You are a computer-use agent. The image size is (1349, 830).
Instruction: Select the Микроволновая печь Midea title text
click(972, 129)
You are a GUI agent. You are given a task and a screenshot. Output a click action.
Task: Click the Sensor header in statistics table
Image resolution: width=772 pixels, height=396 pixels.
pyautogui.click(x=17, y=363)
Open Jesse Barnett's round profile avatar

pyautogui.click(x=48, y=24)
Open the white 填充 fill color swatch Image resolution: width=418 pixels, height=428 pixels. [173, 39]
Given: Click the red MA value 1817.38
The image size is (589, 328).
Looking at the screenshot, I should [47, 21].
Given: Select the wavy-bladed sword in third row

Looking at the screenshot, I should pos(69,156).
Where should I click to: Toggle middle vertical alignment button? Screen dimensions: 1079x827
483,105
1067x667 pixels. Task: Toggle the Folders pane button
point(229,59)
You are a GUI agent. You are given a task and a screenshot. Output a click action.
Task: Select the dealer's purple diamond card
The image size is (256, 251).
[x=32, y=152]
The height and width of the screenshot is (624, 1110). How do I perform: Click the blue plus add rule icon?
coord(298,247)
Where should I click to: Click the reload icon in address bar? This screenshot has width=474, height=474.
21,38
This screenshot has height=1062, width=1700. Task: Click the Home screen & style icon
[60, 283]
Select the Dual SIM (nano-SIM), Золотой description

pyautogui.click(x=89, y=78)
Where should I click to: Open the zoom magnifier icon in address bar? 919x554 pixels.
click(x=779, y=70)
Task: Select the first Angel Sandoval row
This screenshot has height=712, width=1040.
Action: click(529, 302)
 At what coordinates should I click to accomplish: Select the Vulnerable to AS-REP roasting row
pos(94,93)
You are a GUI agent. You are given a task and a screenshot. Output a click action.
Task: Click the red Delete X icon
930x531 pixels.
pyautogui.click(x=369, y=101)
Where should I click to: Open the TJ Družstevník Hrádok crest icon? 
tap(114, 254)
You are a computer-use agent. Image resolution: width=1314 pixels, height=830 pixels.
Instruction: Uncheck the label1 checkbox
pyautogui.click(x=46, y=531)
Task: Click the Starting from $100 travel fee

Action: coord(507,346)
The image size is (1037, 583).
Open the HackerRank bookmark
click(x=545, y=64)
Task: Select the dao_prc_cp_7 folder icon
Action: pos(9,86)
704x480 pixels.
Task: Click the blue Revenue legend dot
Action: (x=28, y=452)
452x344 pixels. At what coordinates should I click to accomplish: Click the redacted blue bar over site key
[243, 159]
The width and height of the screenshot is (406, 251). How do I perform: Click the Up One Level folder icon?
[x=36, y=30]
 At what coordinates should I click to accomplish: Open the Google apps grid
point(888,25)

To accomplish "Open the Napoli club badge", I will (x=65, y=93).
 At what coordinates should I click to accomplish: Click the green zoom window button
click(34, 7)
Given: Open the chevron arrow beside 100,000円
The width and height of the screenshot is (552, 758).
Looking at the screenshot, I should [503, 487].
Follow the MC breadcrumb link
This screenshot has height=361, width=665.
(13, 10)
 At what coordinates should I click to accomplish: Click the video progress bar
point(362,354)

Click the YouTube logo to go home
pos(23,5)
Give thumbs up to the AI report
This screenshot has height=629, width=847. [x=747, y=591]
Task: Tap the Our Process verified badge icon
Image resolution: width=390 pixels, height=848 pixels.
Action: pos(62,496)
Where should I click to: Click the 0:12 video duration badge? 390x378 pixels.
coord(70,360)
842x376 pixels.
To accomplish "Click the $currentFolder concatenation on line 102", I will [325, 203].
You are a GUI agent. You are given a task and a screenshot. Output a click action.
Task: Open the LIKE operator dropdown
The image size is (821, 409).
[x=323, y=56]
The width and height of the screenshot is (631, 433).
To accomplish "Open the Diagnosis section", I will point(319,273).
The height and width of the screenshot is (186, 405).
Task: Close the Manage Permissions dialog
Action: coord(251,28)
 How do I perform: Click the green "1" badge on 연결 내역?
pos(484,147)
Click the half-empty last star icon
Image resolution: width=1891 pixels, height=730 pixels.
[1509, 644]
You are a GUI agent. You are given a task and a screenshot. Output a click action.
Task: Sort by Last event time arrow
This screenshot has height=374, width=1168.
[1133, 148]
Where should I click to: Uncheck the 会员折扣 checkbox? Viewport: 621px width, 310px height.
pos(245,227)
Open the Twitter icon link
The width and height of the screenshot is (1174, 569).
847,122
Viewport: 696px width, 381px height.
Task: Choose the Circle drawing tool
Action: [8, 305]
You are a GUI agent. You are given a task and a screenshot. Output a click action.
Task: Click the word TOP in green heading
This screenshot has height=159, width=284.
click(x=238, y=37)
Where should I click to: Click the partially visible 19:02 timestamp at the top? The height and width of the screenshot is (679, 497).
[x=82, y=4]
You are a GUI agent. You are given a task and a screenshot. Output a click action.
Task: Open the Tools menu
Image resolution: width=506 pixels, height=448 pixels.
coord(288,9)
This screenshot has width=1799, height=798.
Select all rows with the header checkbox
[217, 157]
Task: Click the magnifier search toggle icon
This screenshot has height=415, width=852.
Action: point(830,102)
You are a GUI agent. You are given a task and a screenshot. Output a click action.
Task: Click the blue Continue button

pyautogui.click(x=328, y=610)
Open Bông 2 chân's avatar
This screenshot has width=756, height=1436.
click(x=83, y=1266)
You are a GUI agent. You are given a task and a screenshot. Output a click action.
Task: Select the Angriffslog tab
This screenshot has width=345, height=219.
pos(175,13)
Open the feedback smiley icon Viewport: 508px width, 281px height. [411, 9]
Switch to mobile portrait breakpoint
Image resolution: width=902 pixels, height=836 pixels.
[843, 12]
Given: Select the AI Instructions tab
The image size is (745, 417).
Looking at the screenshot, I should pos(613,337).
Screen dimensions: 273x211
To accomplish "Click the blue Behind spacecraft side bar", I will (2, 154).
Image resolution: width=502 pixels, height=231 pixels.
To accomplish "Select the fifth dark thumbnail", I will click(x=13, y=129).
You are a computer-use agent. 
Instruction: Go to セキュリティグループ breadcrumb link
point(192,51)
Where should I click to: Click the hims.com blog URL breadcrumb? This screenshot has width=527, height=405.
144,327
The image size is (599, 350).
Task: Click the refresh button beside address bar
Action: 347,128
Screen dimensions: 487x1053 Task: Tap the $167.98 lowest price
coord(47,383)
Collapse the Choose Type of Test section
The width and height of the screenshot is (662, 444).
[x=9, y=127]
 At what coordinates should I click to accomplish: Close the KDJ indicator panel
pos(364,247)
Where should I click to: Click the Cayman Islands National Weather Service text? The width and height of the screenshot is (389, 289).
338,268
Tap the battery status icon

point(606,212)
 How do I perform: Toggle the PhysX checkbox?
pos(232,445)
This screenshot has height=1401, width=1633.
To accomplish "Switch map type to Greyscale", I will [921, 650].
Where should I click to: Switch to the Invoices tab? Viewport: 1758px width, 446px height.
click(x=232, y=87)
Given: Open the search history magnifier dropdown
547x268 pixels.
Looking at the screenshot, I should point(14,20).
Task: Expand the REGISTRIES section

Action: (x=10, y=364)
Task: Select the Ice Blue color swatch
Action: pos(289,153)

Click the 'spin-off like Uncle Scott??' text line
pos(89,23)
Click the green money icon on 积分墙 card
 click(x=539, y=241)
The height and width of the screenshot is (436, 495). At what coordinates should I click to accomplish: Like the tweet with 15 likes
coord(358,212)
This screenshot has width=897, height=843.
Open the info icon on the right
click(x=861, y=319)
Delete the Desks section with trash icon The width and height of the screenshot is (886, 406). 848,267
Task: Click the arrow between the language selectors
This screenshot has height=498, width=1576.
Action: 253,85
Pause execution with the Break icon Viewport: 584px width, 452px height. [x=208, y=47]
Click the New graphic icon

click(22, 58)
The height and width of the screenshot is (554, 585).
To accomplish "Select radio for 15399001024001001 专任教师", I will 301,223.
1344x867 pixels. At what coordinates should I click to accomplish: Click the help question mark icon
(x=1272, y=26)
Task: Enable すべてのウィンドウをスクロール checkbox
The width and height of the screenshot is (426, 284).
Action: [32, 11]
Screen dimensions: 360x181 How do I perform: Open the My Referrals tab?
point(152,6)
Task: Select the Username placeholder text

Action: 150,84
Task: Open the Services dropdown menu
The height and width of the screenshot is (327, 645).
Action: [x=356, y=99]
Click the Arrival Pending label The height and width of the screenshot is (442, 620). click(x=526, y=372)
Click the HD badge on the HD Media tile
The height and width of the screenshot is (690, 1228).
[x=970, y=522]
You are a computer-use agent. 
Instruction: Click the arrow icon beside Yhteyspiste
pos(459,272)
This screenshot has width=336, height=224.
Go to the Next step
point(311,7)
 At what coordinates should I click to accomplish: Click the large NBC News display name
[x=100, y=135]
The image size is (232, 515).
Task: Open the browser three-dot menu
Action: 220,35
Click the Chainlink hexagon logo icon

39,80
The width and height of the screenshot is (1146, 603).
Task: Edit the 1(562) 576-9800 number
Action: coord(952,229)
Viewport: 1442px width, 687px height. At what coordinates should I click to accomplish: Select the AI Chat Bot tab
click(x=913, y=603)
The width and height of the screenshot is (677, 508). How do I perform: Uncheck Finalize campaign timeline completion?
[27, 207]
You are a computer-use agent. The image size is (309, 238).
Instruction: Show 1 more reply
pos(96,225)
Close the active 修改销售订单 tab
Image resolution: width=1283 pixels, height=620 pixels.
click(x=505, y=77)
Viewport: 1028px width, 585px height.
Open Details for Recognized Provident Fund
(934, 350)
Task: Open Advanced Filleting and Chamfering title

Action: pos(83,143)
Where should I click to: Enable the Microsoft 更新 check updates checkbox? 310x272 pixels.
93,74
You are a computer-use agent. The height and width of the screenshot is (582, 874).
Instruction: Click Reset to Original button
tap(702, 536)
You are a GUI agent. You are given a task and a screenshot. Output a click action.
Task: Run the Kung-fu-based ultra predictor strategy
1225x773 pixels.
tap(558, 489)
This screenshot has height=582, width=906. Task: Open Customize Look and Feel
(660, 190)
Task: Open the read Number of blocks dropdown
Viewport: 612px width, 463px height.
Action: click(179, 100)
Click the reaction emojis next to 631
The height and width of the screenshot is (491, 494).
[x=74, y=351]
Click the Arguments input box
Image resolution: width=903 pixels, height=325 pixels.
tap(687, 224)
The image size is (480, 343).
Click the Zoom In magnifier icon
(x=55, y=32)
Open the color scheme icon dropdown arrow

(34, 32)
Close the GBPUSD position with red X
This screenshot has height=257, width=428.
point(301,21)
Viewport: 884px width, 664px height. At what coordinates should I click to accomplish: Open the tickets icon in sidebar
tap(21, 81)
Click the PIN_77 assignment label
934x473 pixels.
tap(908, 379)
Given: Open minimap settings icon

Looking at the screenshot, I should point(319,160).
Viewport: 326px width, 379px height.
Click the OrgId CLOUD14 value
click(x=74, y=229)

• TASK TO CARRY OUT: As you read the records above, find each line that contains "computer" and copy it.

• EXERCISE ANSWER:
You are a computer-use agent. The image size is (1349, 830).
You are a computer-use agent. Image resolution: width=1314 pixels, height=830 pixels.
You are a computer-use agent. 
You are a computer-use agent. 
You are a computer-use agent. The image size is (309, 238).
You are a computer-use agent. The height and width of the screenshot is (582, 874).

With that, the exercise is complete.